Twin, 350-hp Crusader gasoline engines were the standard offered by Viking, but because this model was so popular among sportfishermen who generally prefer diesel engines, it was common for boats to be ordered with optional diesel engines including Caterpillar, General Motors and Cummins engines, ranging from 225 hp to 410 hp each.
The bottom of the Viking 40 has an 18-degree deadrise at the transom which is fairly steep for this class boat. This results in smooth, responsive and directional stable performance at a slight penalty in speed. The cruising speed ranges from about 20 to 26 mph and top speed is between 27 and 30 mph depending on the engines installed.
The fuel capacity is 300 gallons and cruising range will vary considerably depending on the engines installed and how the boat is operated. Assuming a fuel consumption of 24 gallons per hour, an average speed of 22 mph, and 10% fuel reserve, cruising range is about 250 statute miles.
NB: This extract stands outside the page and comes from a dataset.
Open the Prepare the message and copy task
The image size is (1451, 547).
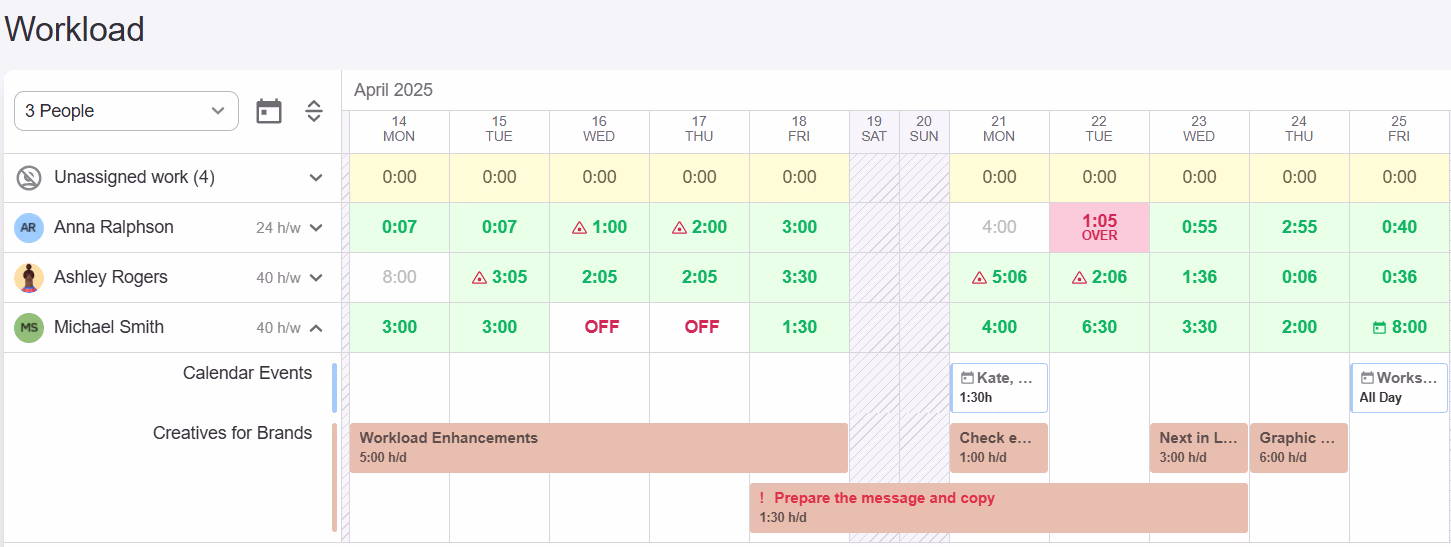tap(999, 508)
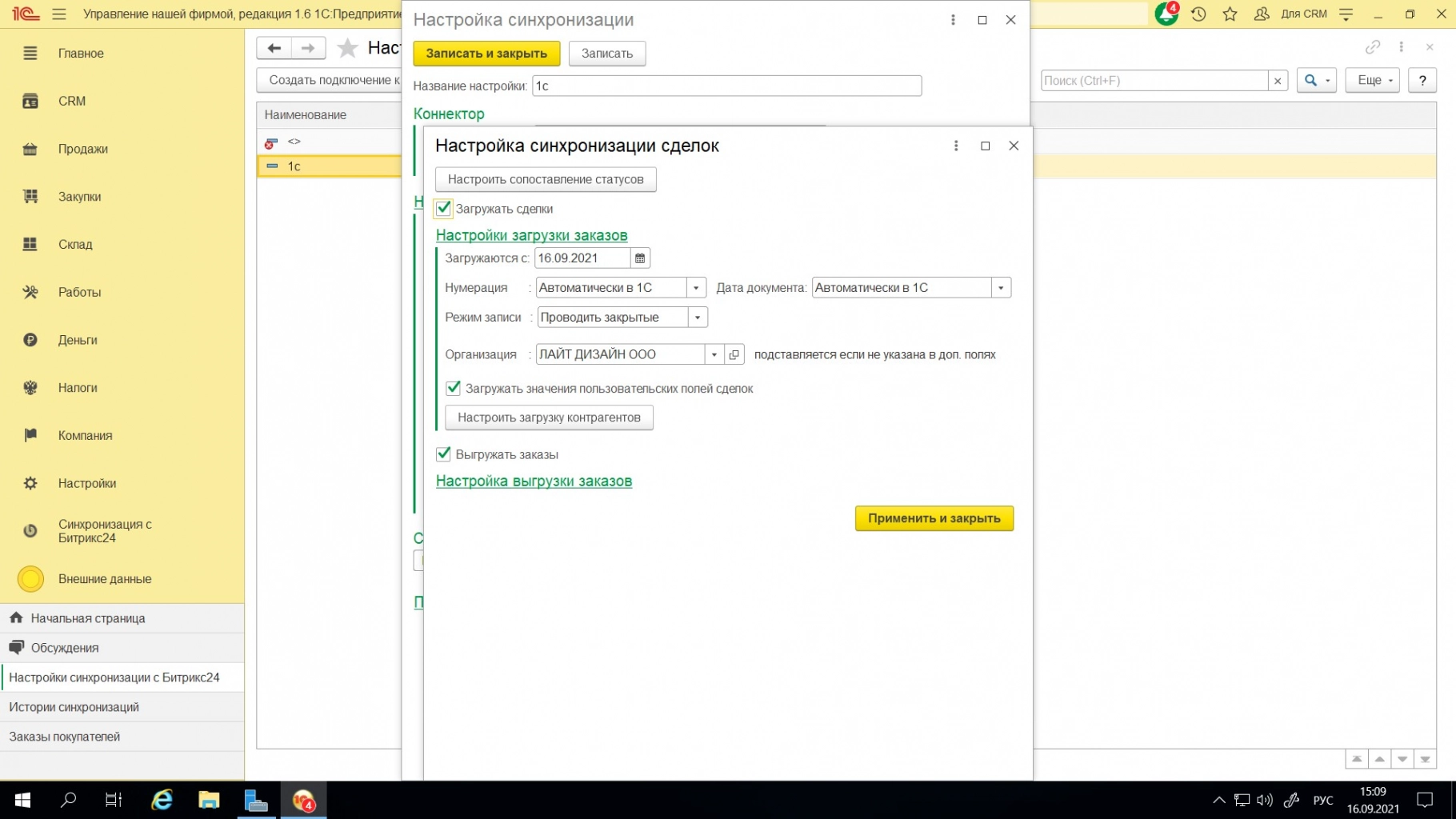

By today’s standard for similar sized boats, the tankage and cruising range is a bit low but it is about average for similar boats of the period.
No matter how well maintained, engines are bound to wear out and the cost of repowering an older boat is likely to be the most expensive aspect of boat ownership. Frankly, there are few 25-year-old boats that are worth spending $60,000 or more to repower with new diesel engines. But, with a new boat of comparable size and quality costing over a half-million dollars, repowering makes sense to many owners.
There were 270 Viking 40 Convertibles built between 1973 and 1982, quite a few for a vessel of this class. These numbers assure a well-stocked supply of used boats. A search of the Internet turned up 20 offerings of models from 1973 to 1982, split evenly between gas and diesel powered and four of the 20 boats claimed to have been recently repowered. Asking prices ranged from a low of $55,000 for a 1974 gas engine boat in Virginia to a high of $199,000 for a 1979 diesel powered boat in California. Ignoring the highs and lows, the average asking price of a diesel powered boat was $124,600 and $80,000 for gas power.
Over the years Viking has built a reputation as a builder of some of the highest quality yachts in the business. The Viking 40 Convertible is one of the vessels that was the foundation for that reputation and is still well regarded by yachtsmen and sportfishermen.